Мы сделали это, ступив на что-то мягкое. Затем шагнули еще раз и наконец оказались на полу. Свет озарил комнату, которая была много, больше, чем моя старая каюта, и довольно странной формы. Утренний луг, откуда мы явились, был всего лишь картиной на стене за нашими спинами, а шагали мы по спинке и сиденью большого дивана. Я подошел к картине и попытался просунуть в нее руку, но натолкнулся на сопротивление твердой стены.
– Такие вещи имеются у нас в Обители Абсолюта, – сказал я. – Теперь я вижу, с чего брал пример Отец Инир, хотя наши, конечно, не так совершенны.

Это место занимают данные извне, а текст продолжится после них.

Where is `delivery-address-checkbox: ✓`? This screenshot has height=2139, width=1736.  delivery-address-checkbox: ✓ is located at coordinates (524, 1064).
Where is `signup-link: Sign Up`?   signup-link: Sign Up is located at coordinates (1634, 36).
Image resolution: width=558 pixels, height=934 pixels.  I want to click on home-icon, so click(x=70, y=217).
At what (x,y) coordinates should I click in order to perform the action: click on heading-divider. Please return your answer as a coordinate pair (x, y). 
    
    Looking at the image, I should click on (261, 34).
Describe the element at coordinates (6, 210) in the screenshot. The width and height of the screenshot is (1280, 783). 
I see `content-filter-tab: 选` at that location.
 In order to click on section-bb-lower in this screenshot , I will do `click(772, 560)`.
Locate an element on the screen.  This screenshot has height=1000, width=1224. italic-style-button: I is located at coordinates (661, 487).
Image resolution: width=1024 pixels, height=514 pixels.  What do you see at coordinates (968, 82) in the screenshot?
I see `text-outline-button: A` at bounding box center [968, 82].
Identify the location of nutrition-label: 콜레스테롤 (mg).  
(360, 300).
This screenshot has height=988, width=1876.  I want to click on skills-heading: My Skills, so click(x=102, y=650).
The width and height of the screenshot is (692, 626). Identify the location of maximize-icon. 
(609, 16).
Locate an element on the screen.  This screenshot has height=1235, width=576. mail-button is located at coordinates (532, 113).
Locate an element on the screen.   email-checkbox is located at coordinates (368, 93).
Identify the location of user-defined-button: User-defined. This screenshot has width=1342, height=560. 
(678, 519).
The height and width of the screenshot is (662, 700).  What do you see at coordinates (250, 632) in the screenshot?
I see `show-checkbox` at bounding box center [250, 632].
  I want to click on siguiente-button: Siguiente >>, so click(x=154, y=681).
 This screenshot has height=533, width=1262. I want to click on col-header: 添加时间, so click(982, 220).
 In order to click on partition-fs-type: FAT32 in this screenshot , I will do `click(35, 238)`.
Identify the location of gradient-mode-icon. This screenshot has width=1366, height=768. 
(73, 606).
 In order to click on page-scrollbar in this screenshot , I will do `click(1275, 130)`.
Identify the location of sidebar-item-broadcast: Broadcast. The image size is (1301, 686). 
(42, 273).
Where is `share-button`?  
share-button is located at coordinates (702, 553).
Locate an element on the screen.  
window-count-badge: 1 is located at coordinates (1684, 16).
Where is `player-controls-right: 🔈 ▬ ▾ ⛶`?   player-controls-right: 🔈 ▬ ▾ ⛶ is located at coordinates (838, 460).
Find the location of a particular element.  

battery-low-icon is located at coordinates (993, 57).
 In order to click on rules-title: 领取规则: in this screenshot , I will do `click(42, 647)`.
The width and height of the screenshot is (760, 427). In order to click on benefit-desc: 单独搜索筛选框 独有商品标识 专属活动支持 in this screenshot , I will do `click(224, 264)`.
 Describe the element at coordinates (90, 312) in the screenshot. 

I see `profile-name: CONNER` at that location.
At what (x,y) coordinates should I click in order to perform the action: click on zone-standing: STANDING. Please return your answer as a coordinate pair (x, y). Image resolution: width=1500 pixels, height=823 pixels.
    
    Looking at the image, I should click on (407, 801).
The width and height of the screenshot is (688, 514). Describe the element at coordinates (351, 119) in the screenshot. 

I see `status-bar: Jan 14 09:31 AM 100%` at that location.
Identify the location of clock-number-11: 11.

– Заберись на этот диван как следует и сможешь пройти сквозь картину, – объяснила Цадкиэль. – Давление ноги на сиденье рассеивает иллюзию. Теперь мне пора идти, а тебе надо отдыхать.
– Подожди! – воскликнул я. – Я не смогу уснуть, пока ты не скажешь мне…
– Что?
– У меня нет слов… Ты была пальцем Цадкиэль. А теперь ты – сама Цадкиэль…
– Ты же знаешь нашу способность менять облик; судя по твоему недавнему рассказу, когда ты был моложе, ты встречал меня в будущем. Клетки наших тел подвижны, словно у тех морских существ на вашем Урсе, которые могут просочиться сквозь решетку, а потом собраться воедино. Что же тогда мешает мне образовать миниатюру и сужать сочленение, пока она не отделится? Я – своеобразный атом; после воссоединения моя основная часть узнает все, что узнала я.
– Твоя основная часть держала меня в руках, а потом растаяла как сон.
– Вы – род пешек, – сказала Цадкиэль. – Двигаетесь только вперед, пока мы не возвращаем вас на прежнее место, чтобы начать игру заново. Но не все фигуры на доске пешки.